These words resonate sharply while we are today witnessing the predictable burst of the “Cambridge Analytica/Facebook” scandal. Today one of the biggest and most influential corporations in the world has contributed in undermining the already fragile democratic process of one of the most powerful state institutions in the world. But this is not news.

Illich was critical as well of the institutionalization of specialized knowledge, the monopoly of its application and the dominant role of technocratic elites in industrial society. This process has brought today to the growth of knowledge silos inside of corporate walls and the datacenters of technology firms. He argued for the need to develop instruments for the reconquest of practical knowledge by all citizens.

… the vision of new possibilities requires only the recognition that scientific discoveries can be useful in at least two opposite ways. The first leads to specialization of functions, institutionalization of values and centralization of power and turns people into the accessories of bureaucracies or machines. The second enlarges the range of each person’s competence, control, and initiative, limited only by other individuals’ claims to an equal range of power and freedom.

People need new tools to work with rather than tools that “work” for them. They need technology to make the most of the energy and imagination each has, rather than more well-programmed energy slaves.

As the power of machines increases, the role of persons more and more decreases to that of mere consumers.

People need not only to obtain things, they need above all the freedom to make things among which they can live, to give shape to them according to their own tastes, and to put them to use in caring for and about others.

It is difficult to not recognise in those passages some of the cultural values of the maker and hacker movements.

Now we need to find the keys to be able to trasform a small hobbist and niche cultural movement in a (eco-)sustainable effort and be able to challenge some of the corporate power structures.

The liberation is not only about inverting the dependency relationships with our tools, but also about unlocking our creative immaginations.

Our imaginations have been industrially deformed to conceive only what can be molded into an engineered system of social habits that fit the logic of large-scale production.

Tools are intrinsic to social relationships. An individual relates himself in action to his society through the use of tools that he actively masters, or by which he is passively acted upon. To the degree that he masters his tools, he can invest the world with his meaning; to the degree that he is mastered by his tools, the shape of the tool determines his own self-image.
Convivial tools are those which give each person who uses them the greatest opportunity to enrich the environment with the fruits of his or her vision. Industrial tools deny this possibility to those who use them and they allow their designers to determine the meaning and expectations of others.

By becoming builders and designers of our tools we expand the possibility to build and design our futures.
When we act as passive consumers we are surrendering our possibilities into the hands of other designers. That power is not always held responsibly and is limiting our choices. Not all products are designed to empower others, but to generate profits.
We need to be the ones designing, milling, cutting and molding our furniture instead of just queueing at IKEA stores.

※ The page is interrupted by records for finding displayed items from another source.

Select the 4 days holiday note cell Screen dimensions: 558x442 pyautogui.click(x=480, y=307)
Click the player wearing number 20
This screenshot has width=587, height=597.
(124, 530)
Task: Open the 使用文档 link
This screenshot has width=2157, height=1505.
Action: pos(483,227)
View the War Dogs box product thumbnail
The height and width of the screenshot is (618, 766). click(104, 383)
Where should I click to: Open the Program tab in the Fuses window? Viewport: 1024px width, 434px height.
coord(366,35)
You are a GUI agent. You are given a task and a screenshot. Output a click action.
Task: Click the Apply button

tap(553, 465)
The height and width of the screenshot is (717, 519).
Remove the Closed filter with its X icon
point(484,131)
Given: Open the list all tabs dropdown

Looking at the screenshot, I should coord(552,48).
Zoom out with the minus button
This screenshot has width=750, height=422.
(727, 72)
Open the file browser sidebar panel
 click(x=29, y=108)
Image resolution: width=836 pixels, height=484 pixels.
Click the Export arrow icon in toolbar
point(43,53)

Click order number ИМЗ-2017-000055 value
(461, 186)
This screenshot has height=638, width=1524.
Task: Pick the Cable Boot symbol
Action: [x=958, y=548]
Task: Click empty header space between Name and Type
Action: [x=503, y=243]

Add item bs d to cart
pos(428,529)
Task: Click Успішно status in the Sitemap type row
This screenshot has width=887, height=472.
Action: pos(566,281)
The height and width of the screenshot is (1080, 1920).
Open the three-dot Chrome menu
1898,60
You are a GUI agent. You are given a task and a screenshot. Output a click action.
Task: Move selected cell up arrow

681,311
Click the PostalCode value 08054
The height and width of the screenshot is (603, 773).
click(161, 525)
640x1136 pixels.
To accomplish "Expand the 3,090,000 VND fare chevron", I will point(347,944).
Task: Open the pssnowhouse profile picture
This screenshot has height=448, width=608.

We need to be the ones creating the links, content and algorithms governing the Web instead of being the ones that are only clicking algoritmically crafted ads.

Illich critique extended to the education sector as well.
We need a digital fabrication movement that creates alternatives to reduce our dependency from the corporate complex and forges new ways to disseminate knowledge beyond institutionalized structures.
Teaching each other should become a mean to defend against technocratic and institutionalized education that mainly serves the elites needs.
Our educational networks should increase our opportunities to learn, share and care about each other.

Digital fabrication, free software, makers, hackerspaces and fablabs are sometimes divided by differences in approaches, identity and values. Still they are all part of a common movement that is trying building alternative dependencies from existing power structures and bringing power back to people in form of (digital) knowledge.
On the other side of the spectrum we are witnessing corporations and national state institutions amassing data, patents and creating regulations at service of oligopolies. We we build accountability structures for the institutions and try to bring ethical thinking and culture inside of their walls we have to keep thinking also at alternative models that can challenge them.
Creative capabilities still resides largely in individuals and in our interactions: From here we should start our journey.

We are still away from achieving a sustainable and incisive change in our societies. The projection for scaling down digital fabrication from a small lab level to a personal level will still require years. Building circular economies and ecosystem is advocated in the eco-startups fantasies but still far from reality. With this new body of knowledge that we are discovering often the dependency to the corporate structures is only moving one level below the surface of the products we build and the machines we use. But here I still hold some hopes.

We have to keep dreaming about the world we want to create and drastically rethink our participation in the current economic system with determination. There’s no single answer on how we’re going to do that and we will keep learning along the way.

“Revolutionary movements do not spread by contamination but by resonance. Something that is constituted here resonates with the shock wave emitted by something constituted over there. An insurrection is not like a plague or a forest fire — a linear process which spreads from place to place after an initial spark. It rather takes the shape of a music, whose focal points, though dispersed in time and space, succeed in imposing the rhythms of their own vibrations, always taking on more density.”